■ **Records for this task**:
Content starts

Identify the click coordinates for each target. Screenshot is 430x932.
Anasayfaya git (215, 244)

Content ends
Content starts

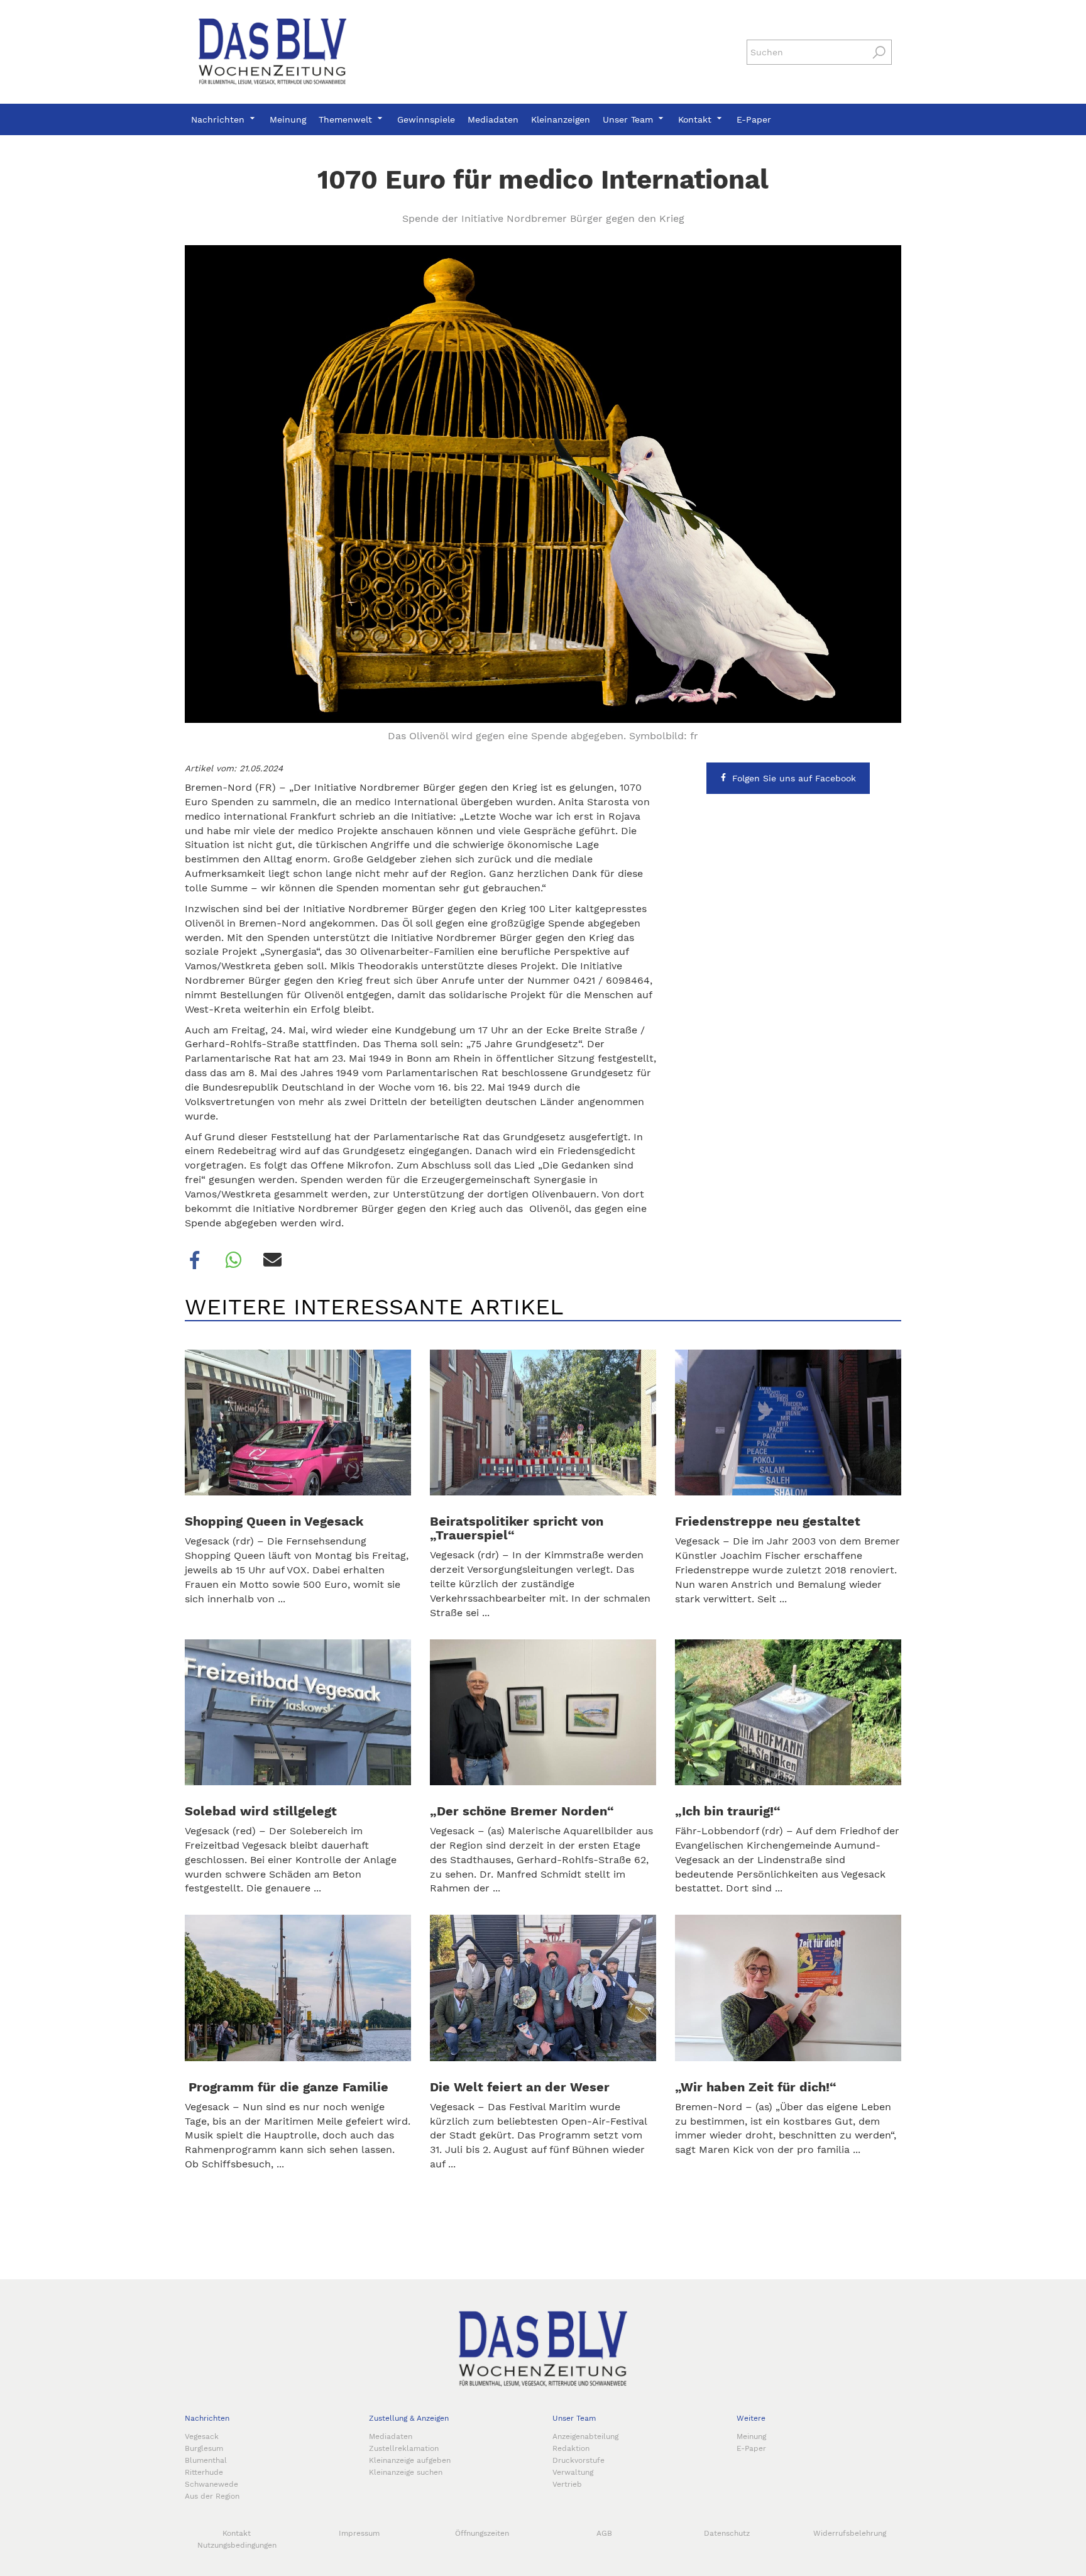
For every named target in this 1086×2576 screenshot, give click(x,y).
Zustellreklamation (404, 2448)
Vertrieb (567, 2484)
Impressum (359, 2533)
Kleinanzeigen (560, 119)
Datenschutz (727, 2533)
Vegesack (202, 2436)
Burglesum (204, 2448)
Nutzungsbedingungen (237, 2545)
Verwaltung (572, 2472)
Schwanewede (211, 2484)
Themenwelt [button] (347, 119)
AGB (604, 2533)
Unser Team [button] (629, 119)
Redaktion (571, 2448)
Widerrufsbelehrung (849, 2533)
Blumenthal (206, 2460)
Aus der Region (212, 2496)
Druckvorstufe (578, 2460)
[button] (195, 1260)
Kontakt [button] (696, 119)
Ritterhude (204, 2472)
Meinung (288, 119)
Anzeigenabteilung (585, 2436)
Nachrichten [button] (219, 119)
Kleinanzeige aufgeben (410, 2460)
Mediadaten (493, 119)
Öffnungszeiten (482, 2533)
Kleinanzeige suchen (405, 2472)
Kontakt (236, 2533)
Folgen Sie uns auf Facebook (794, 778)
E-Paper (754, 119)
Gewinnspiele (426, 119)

Content ends

■ **Aim of the exercise**: Look through the material and report how many of its lines hold the string "button", giving the number only.

■ **Written solution**: 5